This Week’s Lessons.

This week, you should watch … well, no lessons, but a few videos: The Big Short, Time Series Data (First 30 Minutes), and Technical Trading.

the videos are hosted on Youtube.

Project 5 Video

Project 5 Video

Here is the process to create a market simulator

construct a df_prices to record the prices (adjusted close price) for each trading day for each stock in the portfolio. Add a cash variable in the data frame and set the value for cash to $1.
construct df_trades to hold all the tradings. Make sure to get the value of the “cash” column correct.
df_holdings: the number of stocks and cash for each column.
df_value: = df_prices * df_holdings.
df_port_val: = sum of the df_value.

Time Series Data (First 30 Minutes)

When using technical indicators to predict stock prices, we usually use X in the indicators to predict the price of several days later.
To construct a dataset for this, we can pair Y on t and X on t - n to get an X-Y pair for the model building.
usually, we split the data into a training set and a testing data. And the testing data should always be gathered later than the training data
- building model with later data and testing on the former data will bias the result because the “now” is influenced by history.

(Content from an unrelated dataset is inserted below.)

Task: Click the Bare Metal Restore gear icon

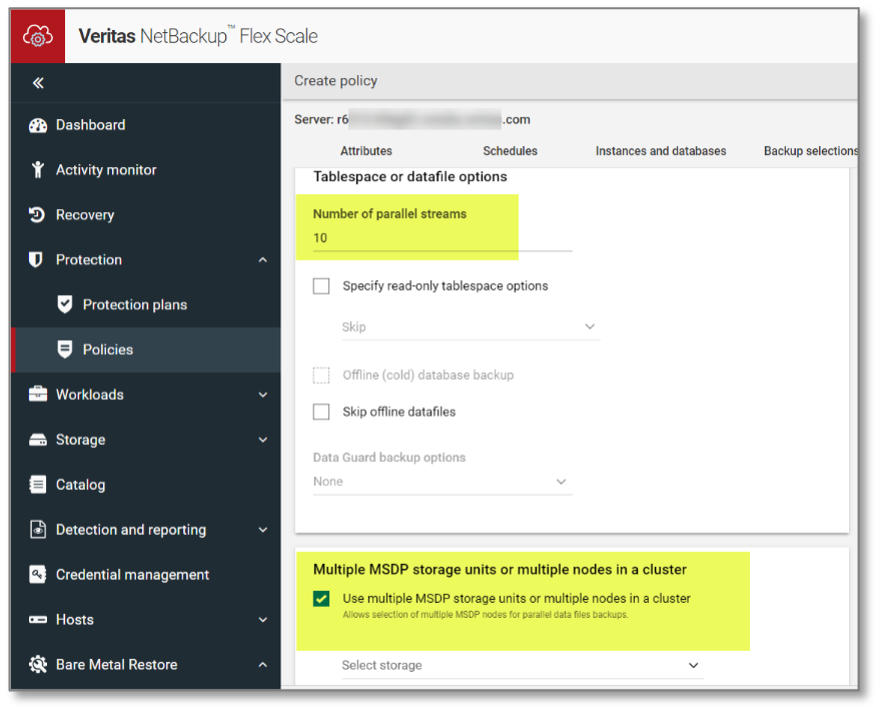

Backtesting to Validate the Model

go back to the beginning of the data, select a chunk of them for training and building the model; Based on that model, make a Forecast towards the future (n days ahead), then make a trade decision.
Then skip the train and forecast period, select another chunk of data to repeat step 1.

This process is called Roll forward cross validation or Out of sample validation

In this method, we can only use the slice of data in the future for testing. because it is easier to predict past than predict the future

10 Ways that backtest can go wrong.

description: train and test the model using the same dataset.
problem: the in sample error will be small.
how to avoid: get different dataset for training and testing purpose. e.g. train on 2007 data and testing with 2008+ data.

description: As time goes, participant of an experiment might drop from the study. the final results can only be measured from the participants who are still in the experiment
problem: as seen in the graph above, the green line, which is the S&P 500 performance with the current members (survivors), the purple line is the S&P 500 using the membership from the beginning of the data. The green line has overestimated the return ( or price of the index).
how to avoid: 1) use the historical membership; 2) use SBF (survivor bias free) data 3) use the indices as the universe for testing.

description: The historical data has no information about your trading. but your trading might affect the price of the stock you trade. Ignoring this will lead to an inaccurate prediction
problem: When taking action based on a prediction, the stock price at the trading period might affect the performance of the stock because of your live trading.
how to avoid: include a “slippage” or “market impact” model when back testing.